EXERCISE INPUT Start Marker

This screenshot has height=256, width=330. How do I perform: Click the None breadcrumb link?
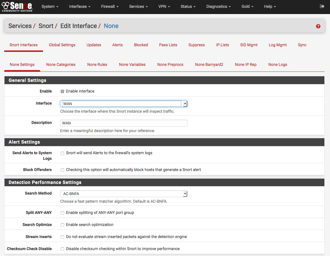pos(111,26)
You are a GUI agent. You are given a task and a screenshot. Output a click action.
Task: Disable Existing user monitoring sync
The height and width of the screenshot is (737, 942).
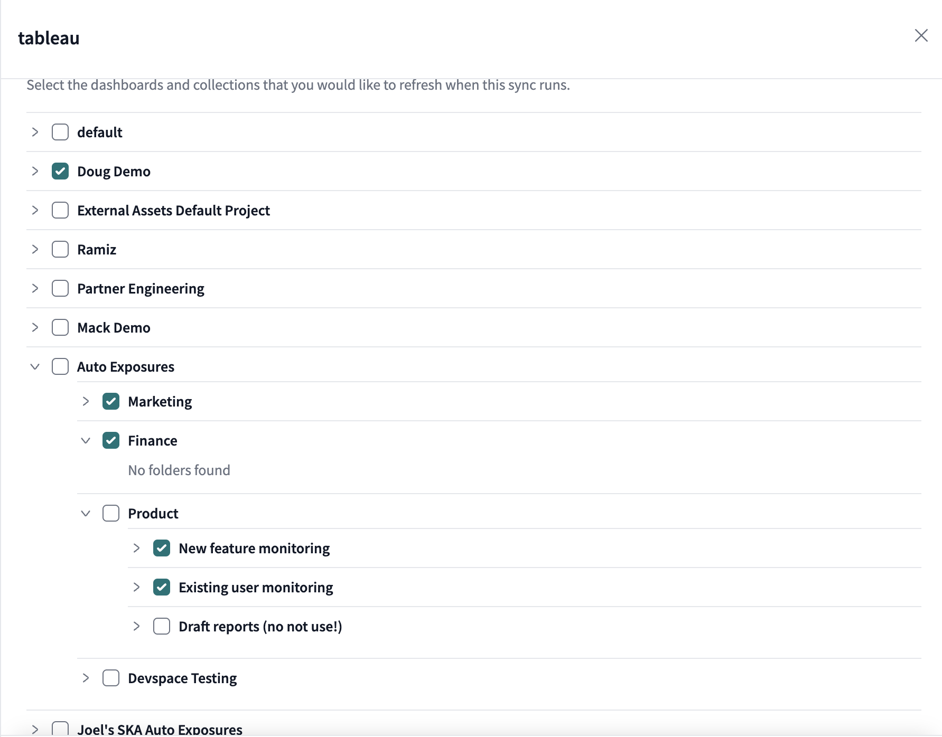[161, 587]
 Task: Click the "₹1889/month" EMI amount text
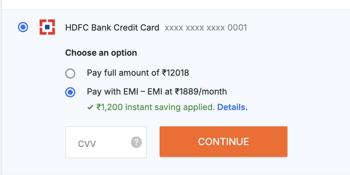coord(201,92)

EXERCISE INPUT End Marker

HOW TO COMPLETE THIS TASK:
Transcribe all data precisely. Pictures are not copied.

REPLY:
This screenshot has height=256, width=330. How do I perform: Click the None breadcrumb link?
pos(111,26)
You are a GUI agent. You are given a task and a screenshot. Output a click action.
Task: Disable Existing user monitoring sync
The height and width of the screenshot is (737, 942).
[161, 587]
 Task: Click the "₹1889/month" EMI amount text
coord(201,92)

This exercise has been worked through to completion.